### [Brief 1]
From the article on police violence and state repression in East Africa, list every Kenyan official it names, along with the position it gives for each.
### [Brief 2]
Write the next part of the article on police violence and state repression in East Africa, starting after its final quotation.

[Extract]

Some sources paint an even worse picture. 

A coalition of human rights organisations in Kenya have linked the police to 104 extrajudicial killings and 55 enforced disappearances in the state’s brutal crackdown on last year’s anti-tax, youth-led protests. 

This year so far, Kenya has recorded more incidents of state violence against civilians than Burundi, the region’s perennial worst offender, according to Acled data.

“We are aware that some police officers brutalise citizens,” said Kipchumba Murkomen on Friday. He is Kenya’s cabinet secretary for interior and national administration under whom the police fall. “But with a force of 120,000, the actions of a few cannot be used to generalise the entire police service. We will ensure that individual rogue officers are brought to justice while protecting those who are doing a good job.” 

On Wednesday, President Ruto tweeted: “Police must protect Kenyans and their property from criminals, including those in uniform.” 

Protest movements are calling for the resignation of the deputy police chief Eliud Lagat who reportedly ordered Ojwang’s arrest. 

Last year, following similar calls after the anti-tax protests, Ruto replaced the force’s then- head, Japhet Koome. But no other police officers have been punished since. 

Regional co-operation 

Another trend has started to emerge: cross-border state repression. Politically vocal East Africans have been tracked, kidnapped, detained, and brutalised away from home, while visiting or living in other countries in the bloc. This has been met with mutual silence from governments in the region. 

Earlier in the week of Ojwang’s death, two activists – Kenyan Boniface Mwangi and Ugandan Agather Atuhaire – held a press conference to shed light on a saga that gripped the region for weeks. 

The two were arrested at a hotel in Dar es Salaam during a visit to observe the treason trial of Tanzanian opposition leader Tundu Lissu. For four days, their whereabouts were unknown. At the Nairobi press conference, the activists described suffering horrendous torture, including sexual violence, during their detention and interrogation in Tanzania. 

While Tanzania held them incommunicado, Kenya’s foreign affairs minister, Musalia Mudavadi, appeared on Citizen TV, the country’s most-watched station, and seemed to rationalise rather than condemn the action: “We have to be realistic. In Kenya, we tolerate some things that cannot be tolerated elsewhere.” 

“My government let me down,” Mwangi said after the ordeal. “My government sided with [President Samia] Suluhu’s government and said we were interfering with Tanzanian politics.”

[/Extract]
[Dataset excerpts]

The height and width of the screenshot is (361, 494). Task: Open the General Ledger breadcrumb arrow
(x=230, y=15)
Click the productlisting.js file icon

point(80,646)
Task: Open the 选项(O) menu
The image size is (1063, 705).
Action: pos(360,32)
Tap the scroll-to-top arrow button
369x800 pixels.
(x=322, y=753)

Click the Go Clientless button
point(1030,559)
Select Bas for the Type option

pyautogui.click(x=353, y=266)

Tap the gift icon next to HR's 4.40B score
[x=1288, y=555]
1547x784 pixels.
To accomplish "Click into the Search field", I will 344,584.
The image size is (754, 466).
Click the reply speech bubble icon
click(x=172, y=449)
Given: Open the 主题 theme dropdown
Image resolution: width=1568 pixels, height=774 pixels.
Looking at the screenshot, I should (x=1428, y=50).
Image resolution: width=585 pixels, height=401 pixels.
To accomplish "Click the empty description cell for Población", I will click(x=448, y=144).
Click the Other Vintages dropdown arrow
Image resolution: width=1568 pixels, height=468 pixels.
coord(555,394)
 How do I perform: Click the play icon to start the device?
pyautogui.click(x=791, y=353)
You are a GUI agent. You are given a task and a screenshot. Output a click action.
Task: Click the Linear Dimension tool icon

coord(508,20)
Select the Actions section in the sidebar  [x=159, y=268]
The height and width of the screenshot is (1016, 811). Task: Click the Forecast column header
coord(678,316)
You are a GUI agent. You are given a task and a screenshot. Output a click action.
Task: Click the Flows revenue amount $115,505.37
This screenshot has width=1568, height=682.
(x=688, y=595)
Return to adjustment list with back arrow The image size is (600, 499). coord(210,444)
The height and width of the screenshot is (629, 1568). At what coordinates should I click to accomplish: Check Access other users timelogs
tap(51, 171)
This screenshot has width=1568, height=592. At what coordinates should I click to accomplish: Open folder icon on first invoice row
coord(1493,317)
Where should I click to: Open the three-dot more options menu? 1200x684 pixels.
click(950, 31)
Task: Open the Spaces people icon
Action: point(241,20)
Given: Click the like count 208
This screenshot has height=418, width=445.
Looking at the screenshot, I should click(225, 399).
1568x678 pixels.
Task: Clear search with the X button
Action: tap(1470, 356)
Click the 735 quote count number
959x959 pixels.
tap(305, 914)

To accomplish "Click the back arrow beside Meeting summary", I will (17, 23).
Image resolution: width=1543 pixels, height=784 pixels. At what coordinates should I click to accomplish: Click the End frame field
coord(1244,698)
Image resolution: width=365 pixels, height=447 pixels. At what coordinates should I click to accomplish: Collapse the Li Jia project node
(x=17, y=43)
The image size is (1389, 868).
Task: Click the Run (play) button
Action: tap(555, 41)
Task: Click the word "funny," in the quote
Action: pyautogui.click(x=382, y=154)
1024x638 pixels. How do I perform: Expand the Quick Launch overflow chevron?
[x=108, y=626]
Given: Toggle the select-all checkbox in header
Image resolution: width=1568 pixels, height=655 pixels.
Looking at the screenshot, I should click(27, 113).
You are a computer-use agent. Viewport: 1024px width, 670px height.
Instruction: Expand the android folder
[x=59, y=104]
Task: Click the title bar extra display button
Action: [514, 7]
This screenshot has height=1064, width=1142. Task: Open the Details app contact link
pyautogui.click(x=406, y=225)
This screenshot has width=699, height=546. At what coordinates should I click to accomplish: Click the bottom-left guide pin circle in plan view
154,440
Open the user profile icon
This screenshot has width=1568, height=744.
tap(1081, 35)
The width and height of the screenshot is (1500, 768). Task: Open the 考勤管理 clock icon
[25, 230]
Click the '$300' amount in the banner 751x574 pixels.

[/Dataset excerpts]

### [Output 1]
- Kipchumba Murkomen: Kenya's cabinet secretary for interior and national administration
- Ruto: President
- Eliud Lagat: deputy police chief
- Japhet Koome: the police force's then-head, later replaced
- Musalia Mudavadi: Kenya's foreign affairs minister

### [Output 2]
For days, Uganda’s government remained silent about the disappearance of Atuhaire, who is currently one of its most high profile critics. “For our government, it was: ‘Good riddance. Someone else is getting rid of our headache’. Why would they care about that?” Atuhaire said. 

Tortured: Boniface Mwangi embraces his wife Njeri after his release from detention in Tanzania. (Photo: Tony Karumba/AFP)

After public backlash, Kenya formally protested to Tanzania. Uganda followed its example a day later. Mwangi and Atuhaire turned up shaken, hundreds of kilometres from Dar es Salaam – at the Lunga Lunga and Mutukula border posts respectively – hours after each formal diplomatic note. 

Within Tanzania, Suluhu suffered little grief over the events. She justified them by saying that the activists intended to export “bad manners” and interfere with her country’s politics. 

In Parliament, Maryam Omar Said, a legislator from Zanzibar, suggested that Tanzania authorities should have done worse. She said that prominent Kenyan lawyer Martha Karua, who was deported shortly after arrival for the Lissu trial observation visit, should have “returned on a gas bed”– a hospital stretcher. 

Outside Parliament, politicians from the ruling party, Chama Cha Mapinduzi (CCM), took the anti-Karua vitriol further. Marwa Daudi Ngicho, a district party chair, said he would have sexually abused Karua if given the chance: “I would have made her pregnant. Kenyans have failed to impregnate her.”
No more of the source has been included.